No sacrifice is a good sacrifice

Dear Dissonance,

A little bit more on pregnancy. One thing I hate about it is that it blows holes in everything that we tirelessly work for each day. On top of that list is shaping a worldview that totally revolves around self.

In this mission modern culture could not be more helpful. Doing what you want when you want to — and forcing others to celebrate or even pay for your choices regardless of merit might as well be the First Amendment to the U.S. Constitution. Whether it’s the people who call 911 because they didn’t get the right dipping sauce with their chicken nuggets at the drive thru or families who apply for financial aid at private schools without first giving up their country club memberships, Americans’ and sacrifice go together like the proverbial fish and bicycle. Of course, they still thank the troops for their sacrifices, but often feel uncomfortable doing so because no one knows what it means or if they do, whether they believe in it. It’s just something to say like “awesome,” another expression that once elicited a visceral response but has been relegated to a word bar where it bores fellow patrons with stories of times before it was constantly inserted before “dude” and “man.”

But I digress.

Today’s culture is aimed at making people think they “deserve” stuff, regardless of whether they can pay for it or even want it. It’s amazing to see, for example, the millions of half-drunk super sized drinks discarded each day because people impulsively bought something that on second thought they didn’t want. And then they do it again the next day because it is what you do to reward yourself each day for … existing. Who really deserves anything, good or bad, after all? Do people deserve cancer or to lose a child to miscarriage? Of course not.

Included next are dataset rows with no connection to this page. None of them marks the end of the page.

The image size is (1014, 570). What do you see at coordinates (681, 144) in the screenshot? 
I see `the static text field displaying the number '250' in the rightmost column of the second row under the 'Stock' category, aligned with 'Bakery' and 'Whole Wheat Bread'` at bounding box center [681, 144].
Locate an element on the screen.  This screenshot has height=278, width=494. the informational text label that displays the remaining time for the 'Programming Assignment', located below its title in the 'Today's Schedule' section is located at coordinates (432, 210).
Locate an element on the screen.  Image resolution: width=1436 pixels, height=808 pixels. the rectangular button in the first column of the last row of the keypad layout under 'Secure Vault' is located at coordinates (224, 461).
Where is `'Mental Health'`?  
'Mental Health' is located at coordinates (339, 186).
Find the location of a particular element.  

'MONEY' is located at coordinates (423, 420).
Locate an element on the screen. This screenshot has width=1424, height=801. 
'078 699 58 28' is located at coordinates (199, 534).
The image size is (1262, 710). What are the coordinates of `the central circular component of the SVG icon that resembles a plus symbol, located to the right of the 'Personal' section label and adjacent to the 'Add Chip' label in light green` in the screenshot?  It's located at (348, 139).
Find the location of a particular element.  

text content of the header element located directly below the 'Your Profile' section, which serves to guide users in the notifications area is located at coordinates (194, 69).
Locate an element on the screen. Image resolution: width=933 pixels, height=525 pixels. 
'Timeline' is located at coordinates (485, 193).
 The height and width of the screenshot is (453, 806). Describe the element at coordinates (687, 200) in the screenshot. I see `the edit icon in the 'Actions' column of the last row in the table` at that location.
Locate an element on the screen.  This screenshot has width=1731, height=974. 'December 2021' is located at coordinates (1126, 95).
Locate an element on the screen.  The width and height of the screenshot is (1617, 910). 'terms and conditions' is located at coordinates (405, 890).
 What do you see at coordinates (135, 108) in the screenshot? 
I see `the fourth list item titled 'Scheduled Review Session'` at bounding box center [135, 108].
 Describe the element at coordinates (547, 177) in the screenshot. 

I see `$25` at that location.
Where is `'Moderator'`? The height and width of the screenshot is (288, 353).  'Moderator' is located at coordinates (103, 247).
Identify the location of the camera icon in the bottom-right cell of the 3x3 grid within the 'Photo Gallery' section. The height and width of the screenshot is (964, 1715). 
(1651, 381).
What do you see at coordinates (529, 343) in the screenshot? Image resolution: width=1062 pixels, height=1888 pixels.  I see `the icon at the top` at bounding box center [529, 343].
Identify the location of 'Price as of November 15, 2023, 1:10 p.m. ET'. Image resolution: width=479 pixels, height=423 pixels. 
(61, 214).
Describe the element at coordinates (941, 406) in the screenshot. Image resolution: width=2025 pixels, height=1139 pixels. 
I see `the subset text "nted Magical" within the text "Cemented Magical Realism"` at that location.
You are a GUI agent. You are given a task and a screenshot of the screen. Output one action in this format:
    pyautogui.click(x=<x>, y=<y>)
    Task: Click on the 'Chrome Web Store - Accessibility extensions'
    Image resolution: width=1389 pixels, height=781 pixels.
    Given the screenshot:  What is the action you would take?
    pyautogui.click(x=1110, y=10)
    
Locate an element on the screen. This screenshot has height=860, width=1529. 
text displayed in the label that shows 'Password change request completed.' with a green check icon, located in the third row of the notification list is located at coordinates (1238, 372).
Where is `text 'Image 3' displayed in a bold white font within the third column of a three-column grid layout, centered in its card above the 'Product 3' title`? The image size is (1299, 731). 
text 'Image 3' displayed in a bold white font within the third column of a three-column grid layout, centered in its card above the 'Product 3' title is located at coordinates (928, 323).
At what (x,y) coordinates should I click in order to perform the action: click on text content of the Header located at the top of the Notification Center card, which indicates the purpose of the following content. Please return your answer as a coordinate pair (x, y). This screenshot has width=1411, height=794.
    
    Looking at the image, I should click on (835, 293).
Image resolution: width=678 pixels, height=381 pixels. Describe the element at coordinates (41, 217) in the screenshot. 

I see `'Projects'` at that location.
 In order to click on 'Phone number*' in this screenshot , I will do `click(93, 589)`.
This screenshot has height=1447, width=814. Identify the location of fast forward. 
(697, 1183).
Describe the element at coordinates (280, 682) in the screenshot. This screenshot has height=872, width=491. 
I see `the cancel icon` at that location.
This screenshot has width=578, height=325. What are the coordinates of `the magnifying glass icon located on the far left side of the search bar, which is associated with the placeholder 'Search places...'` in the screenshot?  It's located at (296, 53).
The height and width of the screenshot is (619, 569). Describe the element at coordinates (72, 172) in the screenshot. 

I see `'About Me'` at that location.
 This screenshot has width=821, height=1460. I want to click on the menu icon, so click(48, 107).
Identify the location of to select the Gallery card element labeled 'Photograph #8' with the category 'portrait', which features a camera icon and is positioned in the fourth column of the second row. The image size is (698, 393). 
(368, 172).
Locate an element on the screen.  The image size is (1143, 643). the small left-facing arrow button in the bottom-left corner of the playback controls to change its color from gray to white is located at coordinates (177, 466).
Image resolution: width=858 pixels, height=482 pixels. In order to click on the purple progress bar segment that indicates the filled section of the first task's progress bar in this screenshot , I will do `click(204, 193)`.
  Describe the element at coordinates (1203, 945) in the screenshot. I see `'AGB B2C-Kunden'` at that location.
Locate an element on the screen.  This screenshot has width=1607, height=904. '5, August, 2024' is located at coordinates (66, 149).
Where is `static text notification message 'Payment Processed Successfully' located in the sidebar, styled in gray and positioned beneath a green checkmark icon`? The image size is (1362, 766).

So then why do they think they deserve a monthly facial, a new $1,500 hand bag each season or a frappuccino every afternoon? Being able to afford something is one thing. Deserving it is something else. The fact that the two have become confused to the point that being able to pay for something is almost totally detached from whether a person should have something is the best part.

Pregnancy creates temporary moments of false clarity, however. Sure, women make their husbands or boyfriends run out and buy them things to fulfill cravings. But it is often nine months of constant reminders that one’s body is not one’s own. I can understand, because a woman’s body becomes merely the means for a child to survive, taking almost all her energy, pushing organs around, distorting her body in often grotesque ways and frequently causing pain. A woman could be forgiven for wondering how this fits with the idea that she is in control. And then after the child is born, that little life means she won’t be able to go to the bathroom with the door closed or wear a shirt without drool stains for years or have “me time” without paying a babysitter to provide it no matter how much she thinks she deserves it for free after countless nights and sometimes years without regular sleep.

This is what I can’t stand. Of course, I never like people to feel healthy, but those pains and questions give credence to the Enemy’s false notion that you do not belong solely to yourself. Unfortunately no matter how much pregnancy yoga one does or how many babymoons taken or personal assistants one can afford to employ changes the fact that the self-sacrifice of pregnancy often leads to misperception that humans do not own themselves, or their time or their life spans, only their choices along the way.

It is your job to make your Patient realize pregnancy is merely a temporary biological aberration from the life she controls and not a signifier of the Enemy’s ridiculous assertion that “you are not your own; you were bought at a price.”